The Beaconsfield War Memorial was officially opened on Saturday March, 13 1920 by General Brand. At the opening ceremony, the President of the Memorial Committee, Mr W. Nixon said that he was proud of the fact that 33 men had enlisted from there. All regretted that 9 of these had been called upon to make the Supreme Sacrifice.
Pakenham Gazette March 19, 1920
The Memorial only has the names of the nine men who did not return, and they are listed below with their Service Numbers (SN) so you can look up their full record on the National Archives of Australia website.
Bragg, Arthur Robert (SN 2564) Arthur was 39 when he enlisted on August 2, 1915. His next of kin was his wife, Emily, who owned the Central Hotel in Beaconsfield. He was reported missing in France on July 28, 1916 and a later Court of Enquiry determined that he had been Killed in Action on July 19, 1914. We have come across Arthur before in this blog as he was in a list of men who had played football for Berwick and who enlisted. You can read about these footballers and Arthur and a fairly salacious report about his divorce from Emily here
Childs, Albert George (SN 2599) Albert enlisted on July 7, 1915. He was born in England and was a 29 year old dairyman.
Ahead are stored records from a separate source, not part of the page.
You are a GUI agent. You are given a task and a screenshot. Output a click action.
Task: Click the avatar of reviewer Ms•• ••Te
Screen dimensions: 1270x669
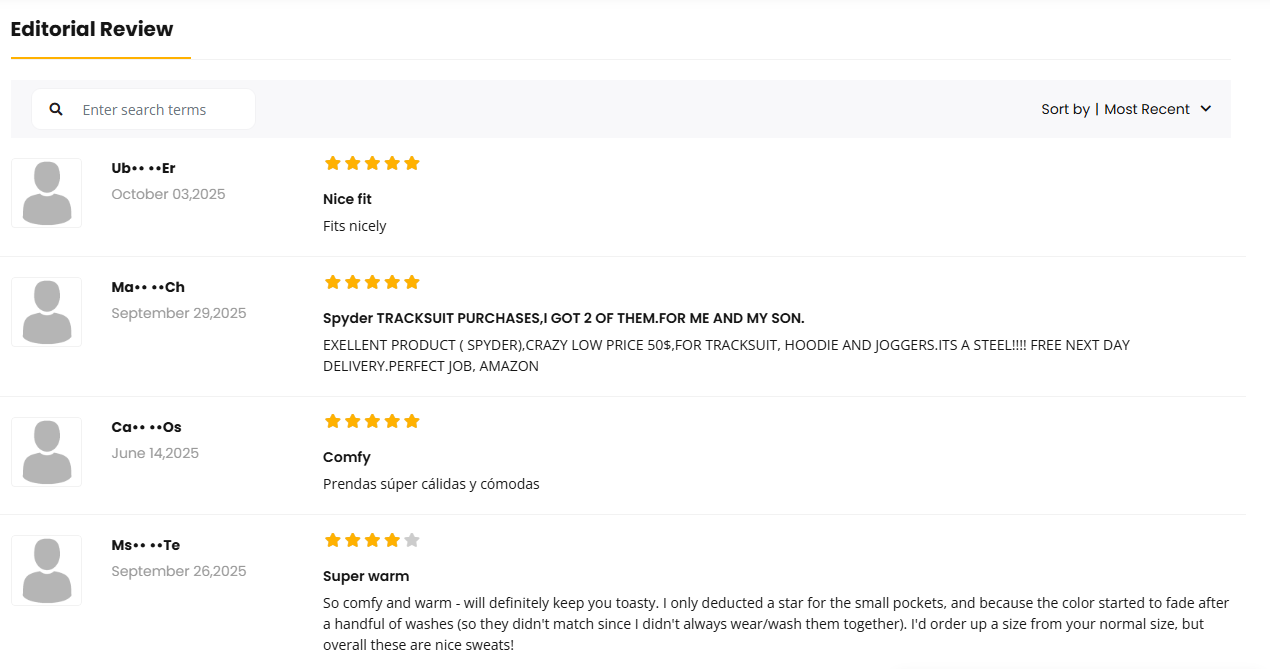tap(46, 570)
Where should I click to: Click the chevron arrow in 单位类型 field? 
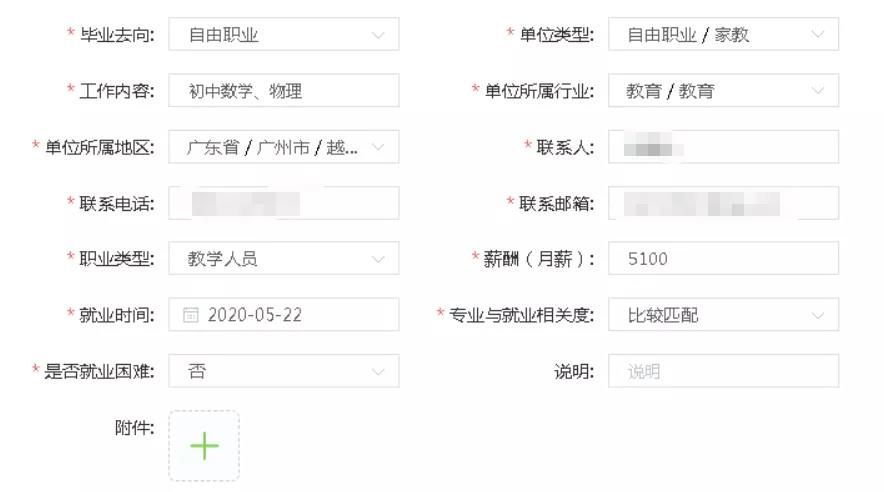[818, 35]
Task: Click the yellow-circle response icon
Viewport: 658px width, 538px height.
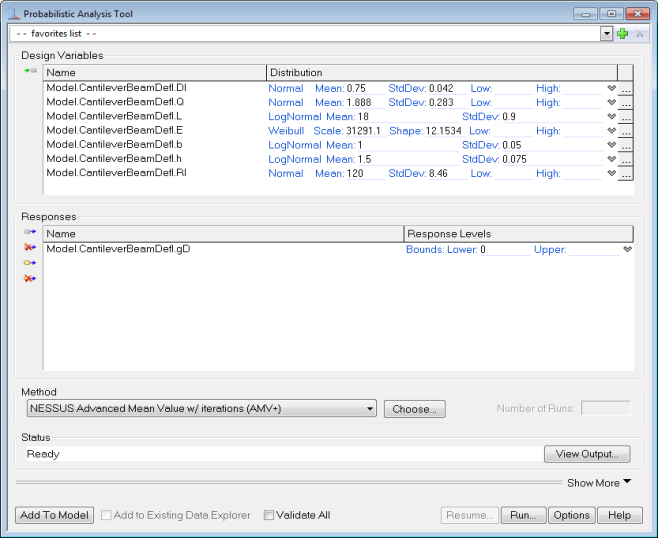Action: [x=30, y=263]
His father was his next of kin, from Bridport in Dorset where Albert was born, His address on the Nominal Roll is Primrose Park, Beaconsfield, however he is listed as living at Nar Nar Goon in the 1914 Electoral Roll and so he is also honoured on the Nar Nar Goon Honour Roll which is at the Nar Nar Goon Public Hall.
Christie, John Leslie (SN 3054) He was listed as L. Christie on the Memorial, so it seems like he was known as Leslie, so that's what we will call him. Leslie was born in Lang Lang and was 25 years old when he enlisted on July 22, 1915. His next of kin was his father, William Christie of Beaconsfield. Leslie was listed as missing and a Court of Enquiry determined that he was Killed in Action on July 19, 1916, in France.
Dineley, Edward Bernard (SN 1151) Edward was born in Charters Towers and was a 22 year old engineer when he enlisted on Match 22, 1916. His next of kin was his mother, Mary Dineley, who had the Cardinia Park Hotel at Beaconsfield. Edward was Wounded in Action in Belgium and he died from these wounds on September 22, 1917.
Beaconsfield War Memorial
Photograph courtesy of the Casey Cardinia Remembers website
Harbour, Herbert Joel (SN 3337) Herbert enlisted on July 19, 1915. He was 27 years old, born in Beaconsfield and his next of kin was his father, John, of Beaconsfield. Herbert was Killed in Action, in France, on February 2, 1917.
Manning, George William Harold (SN 219) George enlisted on August 17, 1914. He was 20 year old salesman. His next of kin was his father, J.G Manning of Beaconsfield. I presume this is John Goodyear Manning, who is listed in the 1914 Electoral roll at Beaconsfield. George died of wounds, which were received whilst fighting at Gallopoli, on August 8, 1915.
McNaughton, Hugh (SN 3869b) Hugh enlisted on August 2, 1915. He was 31 and his next of kin was his mother, Mary McNaughton of Beaconsfield. Hugh was Wounded in Action on October 16, 1917, suffering gun shot wounds to the head and arm. He was sent back to Australia on the hospital ship, the Euripides, which reached Melbourne on March 21, 1918. He was discharged from the AIF on May 1, 1918 and died at the Caulfield Hospital on May 16, 1918.
Osborne, James Patrick (SN 2733) James was born in Walhalla and enlisted on August 2, 1915 aged 36. His next of kin was his mother, Bridget Osborne, of 'Lower Beaconsfield', I assume some people still called the town around the Railway Station that to distinguish it from Upper Beaconsfield. James was Killed in Action in France on August 19, 1916.
Tucker, John Frederick (SN 2795) John was an orphan and he enlisted at the age of 22 on August 2, 1915. his next of kin was listed as his employee, Mr A. W Shorthouse of Upper Beaconsfield. There is an Arthur William Shorthouse in the Electoral Rolls, so I believe this is him. John was Killed in Action in Belgium on September 3, 1916. There is a letter on his service file at the National Archives, from Mr Shorthouse, requesting John's medals. Mr Shorthouse said that John had no blood relations and had lived and worked with him for eight years, prior to which he was an Orphanage boy. The AIF would not give him the medals as the Deceased Soldiers' Estate Act had a prescribed list of whom the medals were to go to (they had to go to a blood relation) and suggested that Mr Shorthouse get a Statutory Declaration setting out his claim. This was in March 1921 and the file does not tell us whether Mr Shorthouse was successful.